Oats can be combined in the Lentils or the Daal as well.
6. Oats Buttermilk:
Roast half cup of Oats for 5 minutes. Cool and grind.
Soak the Oats in 3/4 cup hot water for 2 to 3 minutes.
Blend in the Coriander or Mint leaves, about 1/4 cup, 1/2 teaspoonful grated ginger, 1/2 teaspoonful roasted jeera or cumin seed powder, 1/2 teaspoonful sugar, black salt (a pinch or as per taste) and 1 cup low fat curd or yogurt.
Blend in all the ingredients smoothly, in a mixer.
Add crushed ice, if you like.
Garnish with mint leaves and serve.
How do you like to take Oats in your diet?
To Sum up:
- Happiness and healthy living go hand in hand. It’s important to take care of our diet to avoid chronic health problems, such as the high blood pressure, diabetes, obesity etc. All these can further, lead to heart disease.
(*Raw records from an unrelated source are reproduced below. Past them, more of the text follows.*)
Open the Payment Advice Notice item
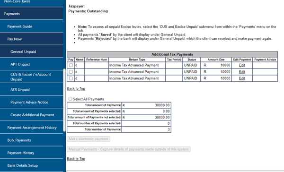This screenshot has height=172, width=284. [32, 103]
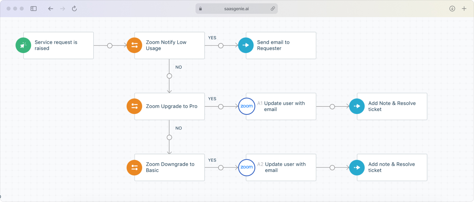The height and width of the screenshot is (202, 474).
Task: Click the orange condition icon on Zoom Upgrade to Pro
Action: coord(134,106)
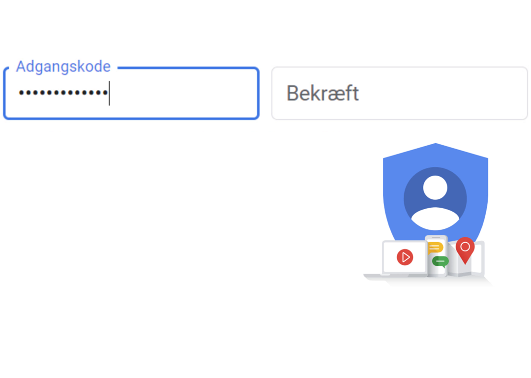Click the white circle inside the map pin

click(465, 247)
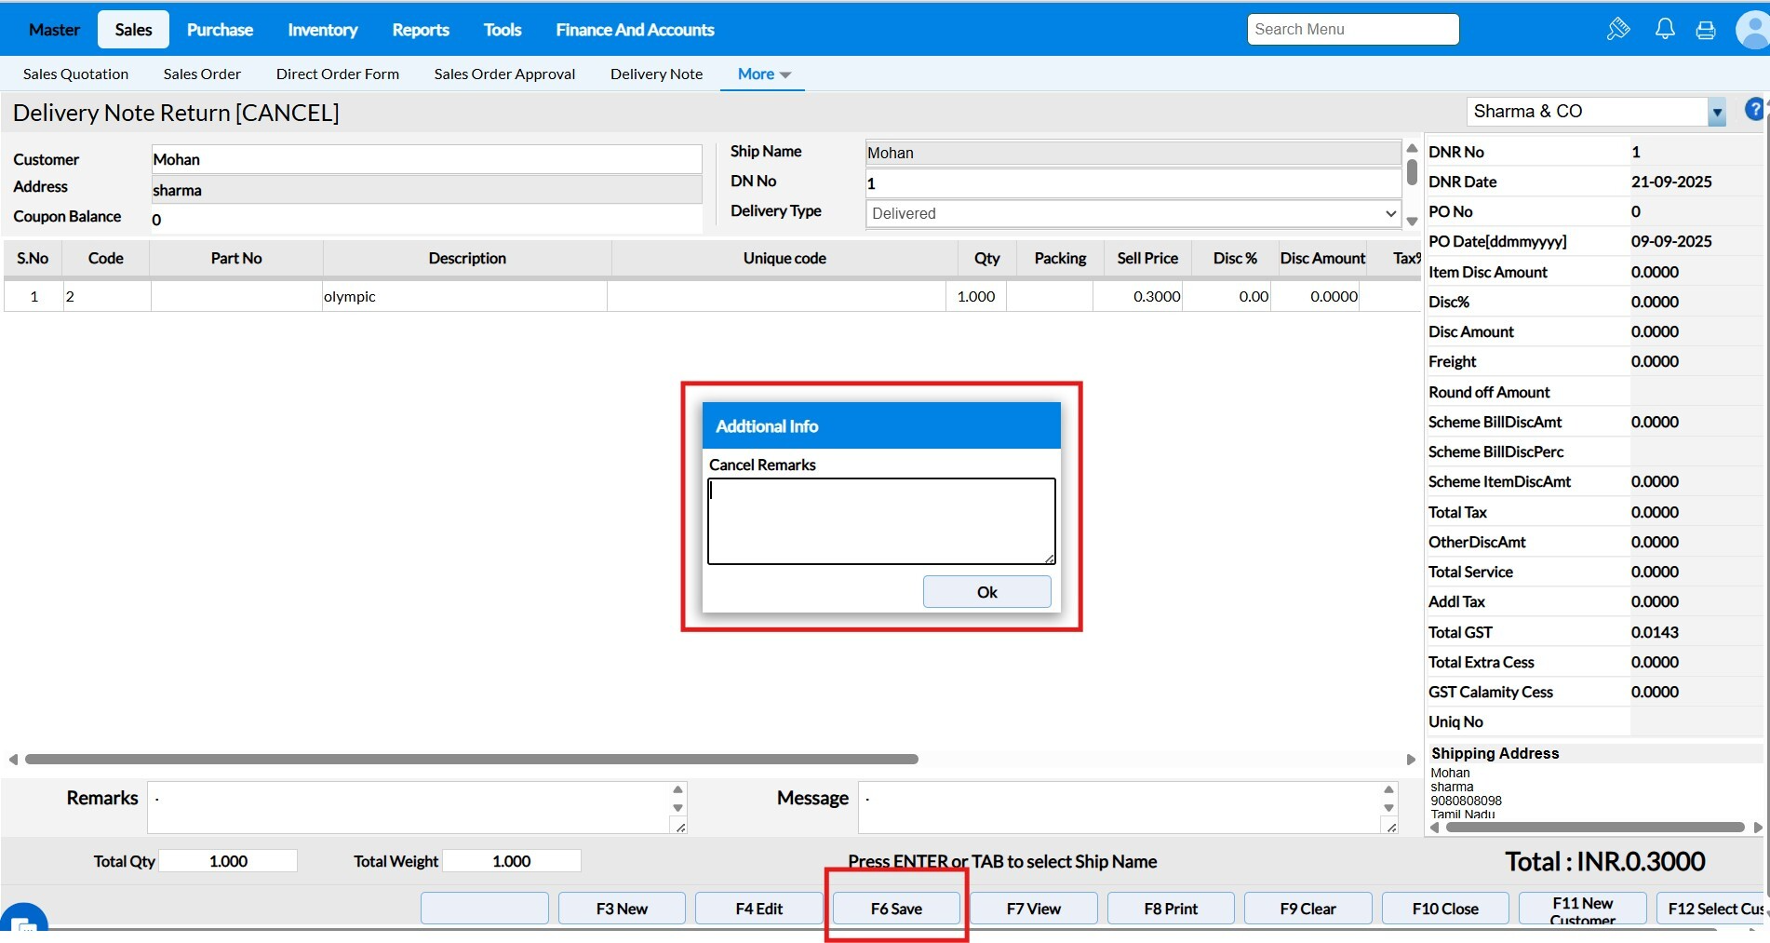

- Along with quality, quantity is equally important. Healthy nutritious food in correct portions, along with long walks, exercises, or Yoga leads to sound health.
- Having Oats in the breakfast is an ideal way to start the day.
- With a little imagination, many nutritious and delicious oats recipes can be created.
- Oats are quick to cook food and Microwaveable too, which is a boon for today' s busy lifestyle.
Harvesting Oat crop, source: You tube
Oats recipe Idli, source: You tube
This content is accurate and true to the best of the author’s knowledge and does not substitute for diagnosis, prognosis, treatment, prescription, and/or dietary advice from a licensed health professional. Drugs, supplements, and natural remedies may have dangerous side effects. If pregnant or nursing, consult with a qualified provider on an individual basis. Seek immediate help if you are experiencing a medical emergency.